His team evaluated data from 36 peer-reviewed articles that included mortality rates for patients with eating disorders and were published between January 1966 and September 2010.

The studies reported outcomes of specific disorders during person-years, including 166,642 total for anorexia, 32,798 for bulimia, and 22,644 for EDNOS.

The researchers examined both weighted mortality (deaths per 1000 person-years) and SMRs (ratio of observed to expected deaths).

Highest Mortality for Anorexia

Results showed that the highest mortality rates were found for those with anorexia (weighted mortality, 5.1; SMR, 5.86).

Of the 12,808 total patients with anorexia, 639 died (mean follow-up period, 12.82 years). Among these, 1.3 deaths per 1000 person-years were from suicide.

The weighted mortality rates and SMRs were 1.74 and 1.93, respectively, for bulimia and 3.31 and 1.92 for EDNOS. There were 57 deaths among 2585 total patients with bulimia and 59 deaths among 1879 patients with EDNOS. However, only 6 of the studies chosen reported EDNOS mortality data.

"Despite the relatively small number of studies, the examination of this group is important given that these patients represent such a large proportion of patients observed in practice," explain the investigators.

Although age at first assessment was found to be a significant mortality risk factor for those with anorexia (P = .01), prognostic factors were not assessed for bulimia or EDNOS because of the small number of studies looking at these specific disorders.

Finally, there was no significant differences in observed mortality between the bulimia and EDNOS group, but a 2.7-fold higher rate was found for the anorexia group compared with the bulimia group.

"Future robust studies should inform physicians of the predictive factors associated with mortality rate in patients with EDNOS and [bulimia]; so far, late presentation of [anorexia] appears to be the only clear predictor of death among these disorders," write the investigators.

They also note that the SMR they found for patients with anorexia was "much higher" than for other psychiatric disorders, reporting that past studies have found SMRs in male and female patients of 2.8 and 2.5 for those with schizophrenia, 1.9 and 2.1 for those with bipolar disorder, and 1.5 and 1.6 in those with unipolar disorder, respectively.


"This study adds to the burgeoning literature on the extent of mortality rates with all eating disorders," Kathryn Zerbe, MD, director of the Oregon Psychoanalytic Institute in Portland, told Medscape Medical News.

"As the study concludes, and we have really suspected this for some time, eating disorders have the highest mortality rate of really any psychiatric illness," said Dr. Zerbe.

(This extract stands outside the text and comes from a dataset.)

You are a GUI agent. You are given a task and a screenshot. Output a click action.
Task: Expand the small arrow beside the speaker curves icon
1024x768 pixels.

She noted that this meta-analysis looked only at studies where the specific eating disorder was known.

"One of our concerns in mental health, especially for women, is the number of EDNOS patients who are never diagnosed; and their mortality rate is charted as something else. So how many of these get missed in general medicine? If they're never diagnosed, they never get into a program and are never written about."

Dr. Zerbe, who was not involved with this study, has twice been on the American Psychiatric Association's Practice Guidelines Task Force for eating disorders, including the most recent edition. She explained that the diagnostic criteria for EDNOS "has shifted" over the years.

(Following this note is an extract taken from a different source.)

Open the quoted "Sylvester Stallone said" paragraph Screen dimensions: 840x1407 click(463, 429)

This paper raises awareness that all eating disorders across the board must be treated as life-threatening illnesses.

"It used to be a catch-all term. As research has gone on, we actually expanded it to include what I call 'subclinical anorexia.' And I see a lot of these people in my practice, those who don't meet all the criteria for [anorexia or bulimia], including those who binge but don't purge," she said.

"What is nice about this paper is that it raises awareness that all [eating disorders] across the board must be treated as life-threatening illnesses."

The study authors and Dr. Zerbe have disclosed no relevant financial relationships.